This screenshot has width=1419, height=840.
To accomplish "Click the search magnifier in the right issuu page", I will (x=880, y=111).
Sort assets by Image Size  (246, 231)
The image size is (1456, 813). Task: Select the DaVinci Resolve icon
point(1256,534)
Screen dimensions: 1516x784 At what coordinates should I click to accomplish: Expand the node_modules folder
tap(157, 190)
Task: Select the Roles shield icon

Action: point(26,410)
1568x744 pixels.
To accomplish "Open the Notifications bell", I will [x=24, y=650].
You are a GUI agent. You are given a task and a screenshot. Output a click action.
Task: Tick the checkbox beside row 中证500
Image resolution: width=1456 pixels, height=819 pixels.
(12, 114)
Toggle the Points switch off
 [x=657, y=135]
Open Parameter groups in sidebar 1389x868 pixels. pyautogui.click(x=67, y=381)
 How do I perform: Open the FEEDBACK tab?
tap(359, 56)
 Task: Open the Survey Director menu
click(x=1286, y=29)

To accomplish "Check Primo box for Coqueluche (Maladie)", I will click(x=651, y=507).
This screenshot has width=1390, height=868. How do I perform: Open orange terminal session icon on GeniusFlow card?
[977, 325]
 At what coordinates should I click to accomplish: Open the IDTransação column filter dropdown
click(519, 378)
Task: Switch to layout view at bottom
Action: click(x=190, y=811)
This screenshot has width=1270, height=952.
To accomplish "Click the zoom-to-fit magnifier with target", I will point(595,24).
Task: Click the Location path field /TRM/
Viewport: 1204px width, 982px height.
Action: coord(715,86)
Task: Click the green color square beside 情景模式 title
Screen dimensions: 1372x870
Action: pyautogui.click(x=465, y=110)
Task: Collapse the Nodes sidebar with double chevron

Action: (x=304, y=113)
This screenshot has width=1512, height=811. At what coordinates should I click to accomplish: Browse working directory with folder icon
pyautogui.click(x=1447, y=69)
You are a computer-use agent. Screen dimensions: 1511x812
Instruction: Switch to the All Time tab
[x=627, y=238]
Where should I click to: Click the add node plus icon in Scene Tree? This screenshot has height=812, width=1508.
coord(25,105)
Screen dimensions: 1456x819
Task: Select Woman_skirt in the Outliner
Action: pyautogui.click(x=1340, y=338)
== == ==
ACTION ITEM: Write out every entry again so that each line matches the original exactly.

RESPONSE TO THIS EXERCISE:
This screenshot has width=1419, height=840.
To accomplish "Click the search magnifier in the right issuu page", I will (x=880, y=111).
Sort assets by Image Size  (246, 231)
The image size is (1456, 813). Task: Select the DaVinci Resolve icon
point(1256,534)
Screen dimensions: 1516x784 At what coordinates should I click to accomplish: Expand the node_modules folder
tap(157, 190)
Task: Select the Roles shield icon

Action: point(26,410)
1568x744 pixels.
To accomplish "Open the Notifications bell", I will [x=24, y=650].
You are a GUI agent. You are given a task and a screenshot. Output a click action.
Task: Tick the checkbox beside row 中证500
Image resolution: width=1456 pixels, height=819 pixels.
(12, 114)
Toggle the Points switch off
 [x=657, y=135]
Open Parameter groups in sidebar 1389x868 pixels. pyautogui.click(x=67, y=381)
 How do I perform: Open the FEEDBACK tab?
tap(359, 56)
 Task: Open the Survey Director menu
click(x=1286, y=29)

To accomplish "Check Primo box for Coqueluche (Maladie)", I will click(x=651, y=507).
This screenshot has width=1390, height=868. How do I perform: Open orange terminal session icon on GeniusFlow card?
[977, 325]
 At what coordinates should I click to accomplish: Open the IDTransação column filter dropdown
click(519, 378)
Task: Switch to layout view at bottom
Action: click(x=190, y=811)
This screenshot has width=1270, height=952.
To accomplish "Click the zoom-to-fit magnifier with target", I will point(595,24).
Task: Click the Location path field /TRM/
Viewport: 1204px width, 982px height.
Action: coord(715,86)
Task: Click the green color square beside 情景模式 title
Screen dimensions: 1372x870
Action: pyautogui.click(x=465, y=110)
Task: Collapse the Nodes sidebar with double chevron

Action: (x=304, y=113)
This screenshot has width=1512, height=811. At what coordinates should I click to accomplish: Browse working directory with folder icon
pyautogui.click(x=1447, y=69)
You are a computer-use agent. Screen dimensions: 1511x812
Instruction: Switch to the All Time tab
[x=627, y=238]
Where should I click to: Click the add node plus icon in Scene Tree? This screenshot has height=812, width=1508.
coord(25,105)
Screen dimensions: 1456x819
Task: Select Woman_skirt in the Outliner
Action: pyautogui.click(x=1340, y=338)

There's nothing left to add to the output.